When this annotation is present, the test script will test that the pipeline fails and also that it fails in the expected task.

Adding Workspaces

Some tasks require one or multiple workspaces. This means that the test pipeline will also have to declare a workspace and bind it to the workspace(s) required by the task under test.

Currently, the test script will pass a single workspace named tests-workspace mapping to a 10Mi volume when starting the pipelinerun. This workspace can be used in the test pipeline.

Test Setup

Some task tests will require setup on the kind cluster before the test pipeline can be run. Certain things can be done in a setup task step as part of the test pipeline, but others cannot. In order to achieve this, a pre-apply-task-hook.sh script can be created in the tests directory for a task. When the CI runs the testing, it will first check for this file. If it is found, it is executed before the test pipeline.
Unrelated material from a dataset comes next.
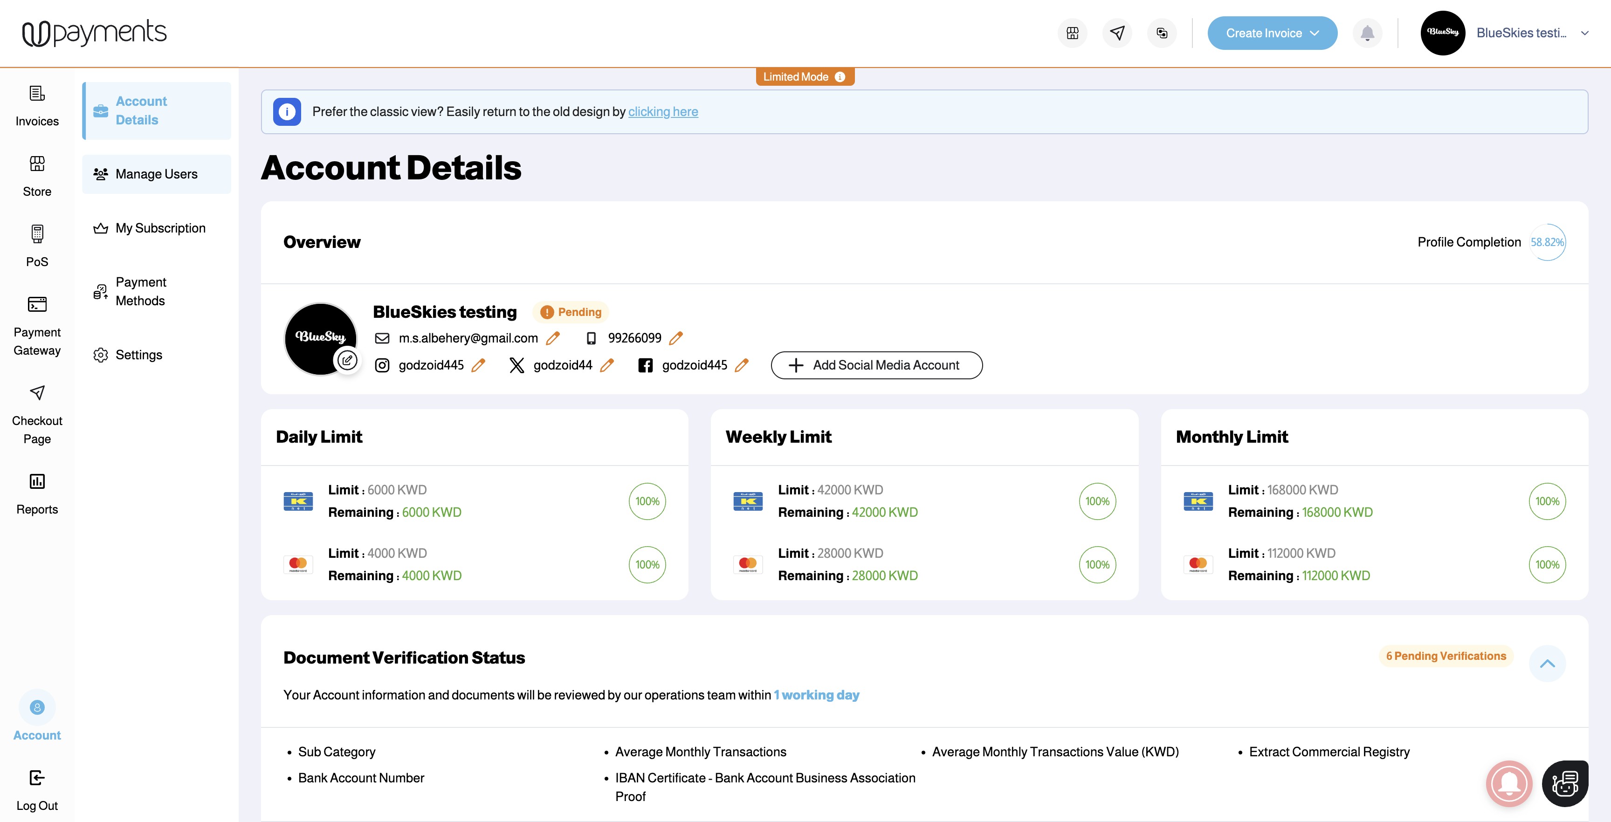Click the 'clicking here' classic view link
1611x822 pixels.
coord(663,112)
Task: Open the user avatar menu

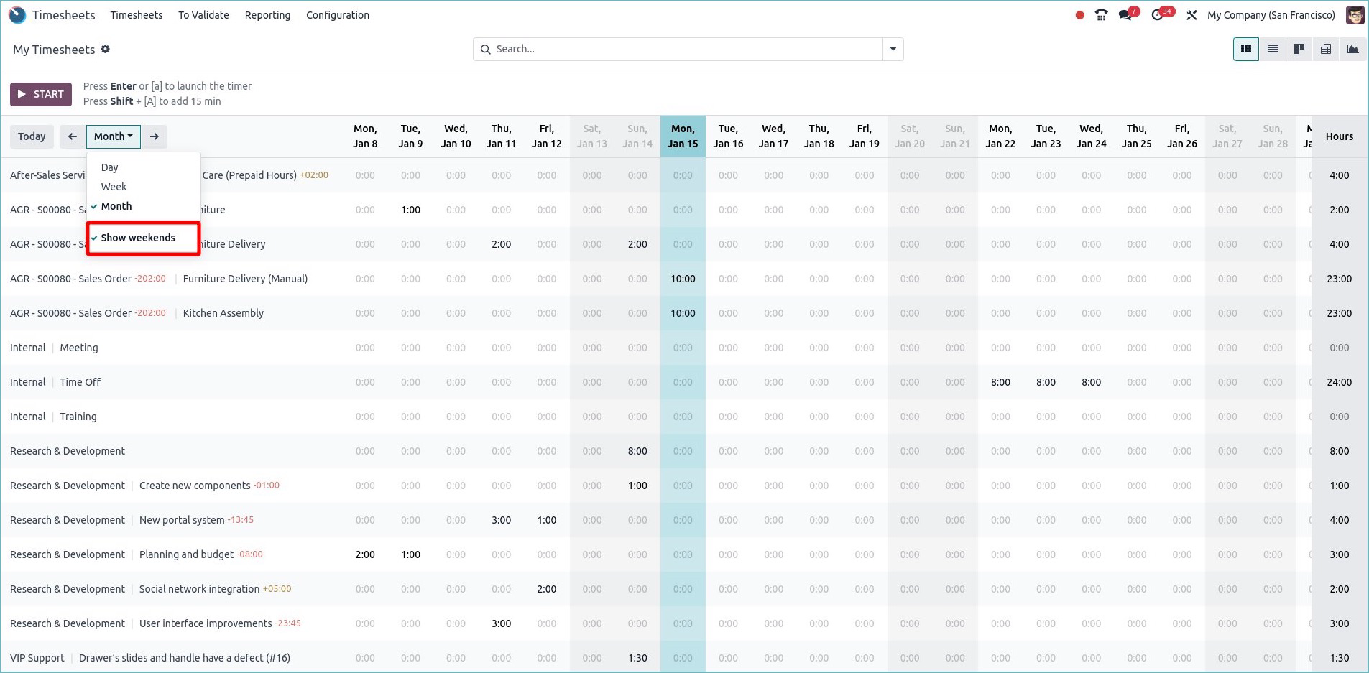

Mocking commands executed in task scripts

Mocking commands is possible similar to the release service catalog repository. For more details and example, refer here.

Prerequisites for running task test locally

You can run the test script locally and to run tests for a particular task, pass the task directories as arguments, e.g.

./.github/scripts/test_tekton_tasks.sh task/git-clone/0.1

This will install the task and run all test pipelines matching tests/test-*.yaml under task directory.

Another option is to run one or more tests directly by specifying them as arguments:

./.github/scripts/test_tekton_tasks.sh tasks/git-clone/tests/test-git-clone-run-with-tag.yaml

It will then run only the specified test pipeline.

Compliance

Task definitions must comply with the Enterprise Contract policies. Currently, there are three policy configurations.

  • The all-tasks policy configuration applies to all Task definitions.
  • The build-tasks policy configuration applies only to build Task definitions.
  • The step-actions policy configuration applies to all StepAction definitions.

A build Task, e.g. one that produces a container image, must abide by both all-tasks and build-tasks policy configurations.